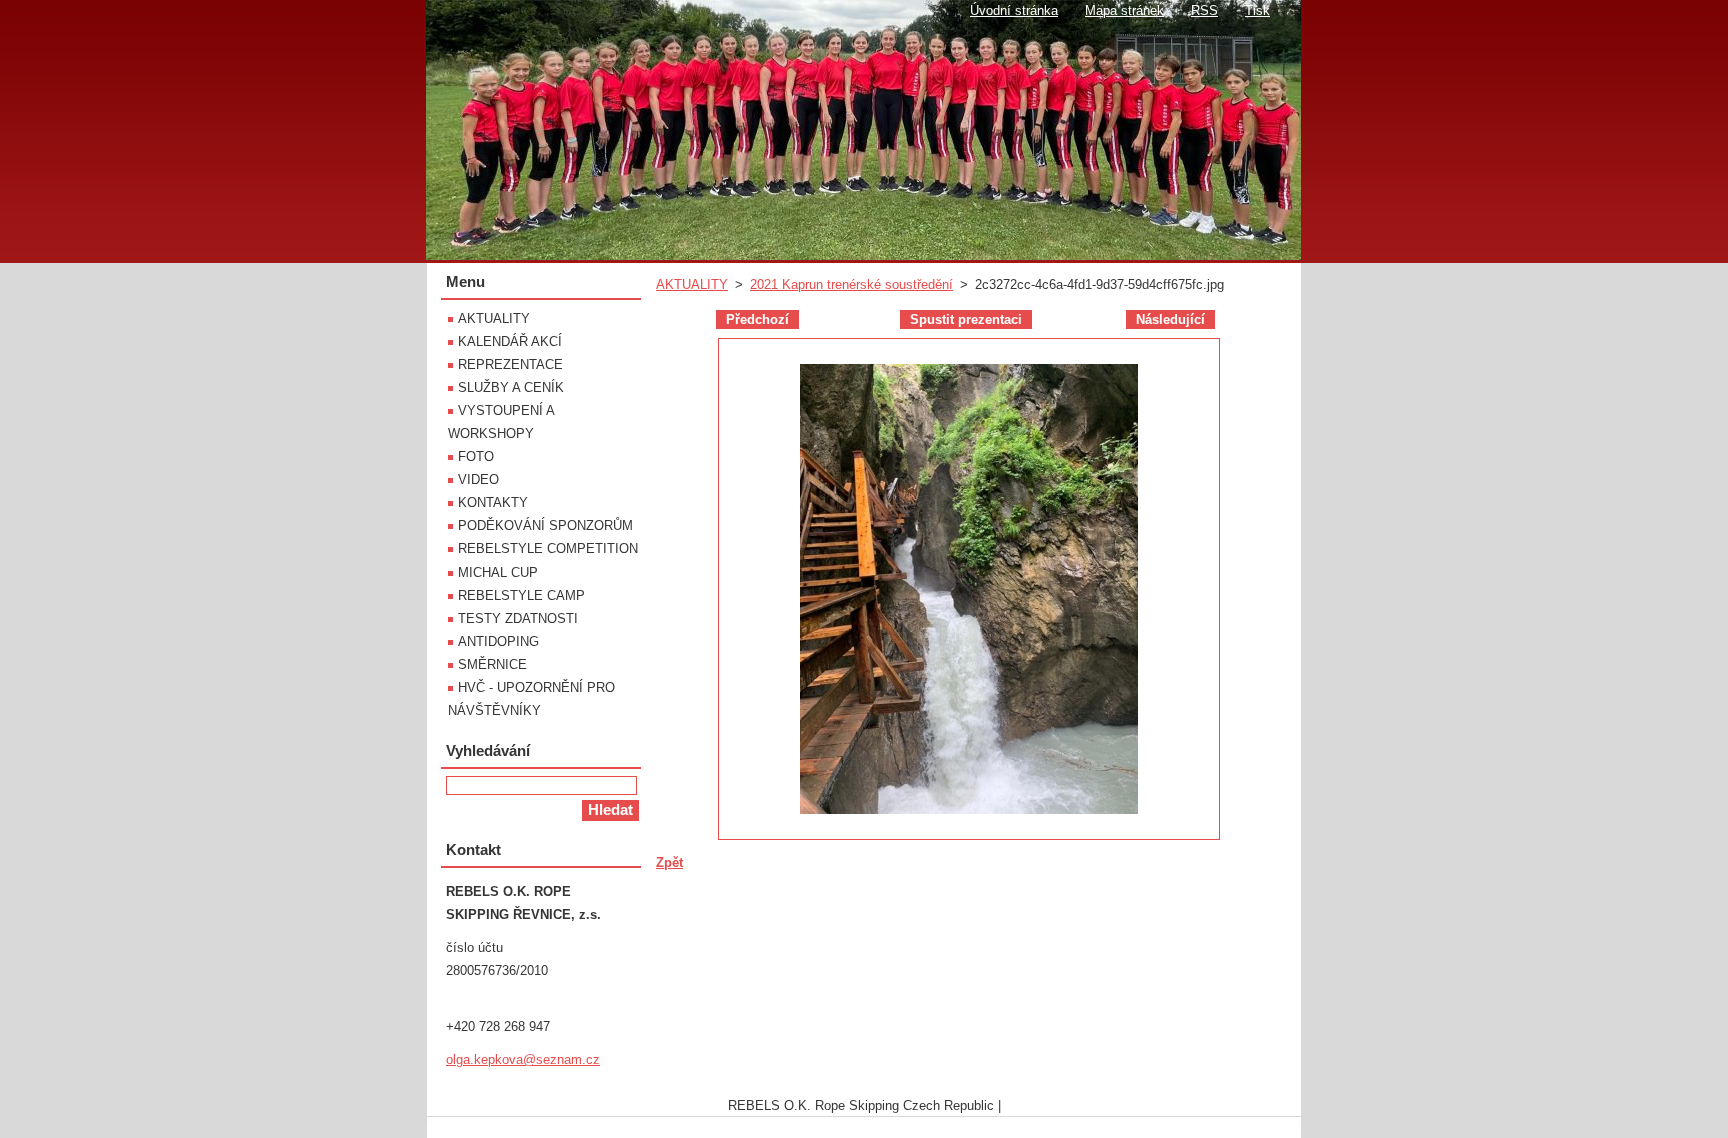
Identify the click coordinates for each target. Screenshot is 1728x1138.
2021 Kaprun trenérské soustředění (851, 284)
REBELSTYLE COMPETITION (548, 548)
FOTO (476, 456)
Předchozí (757, 319)
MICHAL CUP (498, 572)
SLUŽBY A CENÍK (511, 387)
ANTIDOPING (498, 641)
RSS (1204, 10)
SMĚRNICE (492, 664)
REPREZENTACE (510, 364)
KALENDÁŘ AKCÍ (510, 341)
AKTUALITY (692, 284)
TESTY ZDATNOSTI (518, 618)
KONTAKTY (493, 502)
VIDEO (478, 479)
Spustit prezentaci (966, 319)
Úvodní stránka (1014, 10)
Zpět (669, 862)
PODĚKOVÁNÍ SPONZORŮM (545, 525)
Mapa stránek (1124, 10)
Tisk (1257, 10)
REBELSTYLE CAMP (521, 595)
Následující (1170, 319)
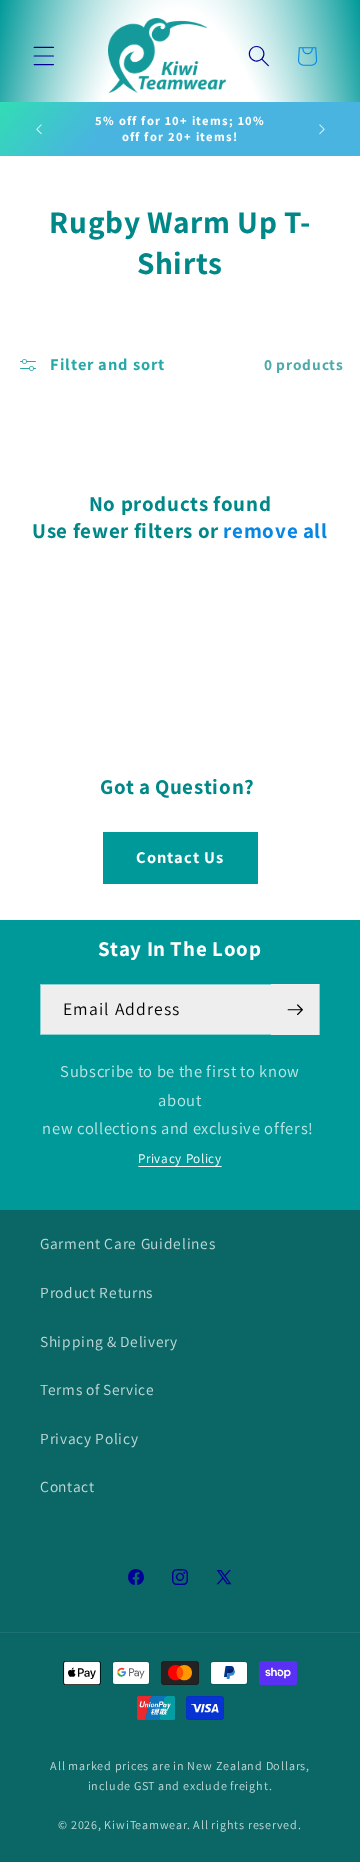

:: What you need to do ::
Keep the pictures out of your answer, which should be the lines from the one with "SMĚRNICE (492, 664)" through the final line of the data, copied exactly.

:: Answer to the problem ::
SMĚRNICE (492, 664)
REPREZENTACE (510, 364)
KALENDÁŘ AKCÍ (510, 341)
AKTUALITY (692, 284)
TESTY ZDATNOSTI (518, 618)
KONTAKTY (493, 502)
VIDEO (478, 479)
Spustit prezentaci (966, 319)
Úvodní stránka (1014, 10)
Zpět (669, 862)
PODĚKOVÁNÍ SPONZORŮM (545, 525)
Mapa stránek (1124, 10)
Tisk (1257, 10)
REBELSTYLE CAMP (521, 595)
Následující (1170, 319)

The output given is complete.